Entries on where items appear
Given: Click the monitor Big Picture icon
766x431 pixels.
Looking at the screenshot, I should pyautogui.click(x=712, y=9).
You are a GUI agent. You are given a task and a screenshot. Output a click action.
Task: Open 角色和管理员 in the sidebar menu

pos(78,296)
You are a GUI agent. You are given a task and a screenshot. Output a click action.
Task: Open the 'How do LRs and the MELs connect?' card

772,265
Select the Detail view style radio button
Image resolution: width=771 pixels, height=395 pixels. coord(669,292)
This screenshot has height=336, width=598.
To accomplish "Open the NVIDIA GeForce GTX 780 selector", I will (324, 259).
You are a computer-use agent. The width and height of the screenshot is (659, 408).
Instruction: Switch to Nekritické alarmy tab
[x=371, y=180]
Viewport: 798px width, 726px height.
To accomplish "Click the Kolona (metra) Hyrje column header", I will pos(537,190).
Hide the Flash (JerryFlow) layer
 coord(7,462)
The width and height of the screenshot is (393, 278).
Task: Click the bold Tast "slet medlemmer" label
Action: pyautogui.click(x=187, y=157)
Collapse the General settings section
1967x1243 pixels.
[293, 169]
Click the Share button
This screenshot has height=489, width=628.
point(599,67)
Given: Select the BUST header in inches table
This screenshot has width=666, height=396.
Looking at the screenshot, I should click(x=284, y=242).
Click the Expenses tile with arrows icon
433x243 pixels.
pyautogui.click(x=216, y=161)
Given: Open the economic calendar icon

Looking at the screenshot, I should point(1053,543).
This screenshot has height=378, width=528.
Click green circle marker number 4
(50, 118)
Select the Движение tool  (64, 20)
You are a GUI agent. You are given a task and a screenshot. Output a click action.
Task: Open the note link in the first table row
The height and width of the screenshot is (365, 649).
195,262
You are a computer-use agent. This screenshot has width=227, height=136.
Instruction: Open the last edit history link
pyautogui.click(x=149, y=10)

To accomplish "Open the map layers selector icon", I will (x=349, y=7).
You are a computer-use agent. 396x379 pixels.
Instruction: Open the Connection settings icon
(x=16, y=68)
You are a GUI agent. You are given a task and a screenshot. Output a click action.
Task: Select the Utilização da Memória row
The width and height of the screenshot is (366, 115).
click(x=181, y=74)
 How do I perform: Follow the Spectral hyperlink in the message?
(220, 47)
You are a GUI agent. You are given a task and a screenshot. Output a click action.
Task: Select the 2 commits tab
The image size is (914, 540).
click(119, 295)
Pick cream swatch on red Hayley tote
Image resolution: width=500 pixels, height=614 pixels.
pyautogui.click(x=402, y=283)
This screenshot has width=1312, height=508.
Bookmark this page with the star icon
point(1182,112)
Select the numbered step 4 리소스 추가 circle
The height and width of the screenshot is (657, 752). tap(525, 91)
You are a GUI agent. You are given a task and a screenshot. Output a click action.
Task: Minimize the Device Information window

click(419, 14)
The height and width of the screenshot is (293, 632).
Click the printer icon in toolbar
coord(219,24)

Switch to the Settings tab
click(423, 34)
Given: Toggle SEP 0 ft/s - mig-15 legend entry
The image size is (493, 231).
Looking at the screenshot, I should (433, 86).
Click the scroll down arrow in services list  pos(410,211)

▶ [Task]
Please count the lines in the records above that contain the word "accomplish" and reply with that number alone.

▶ [Result for this exercise]
3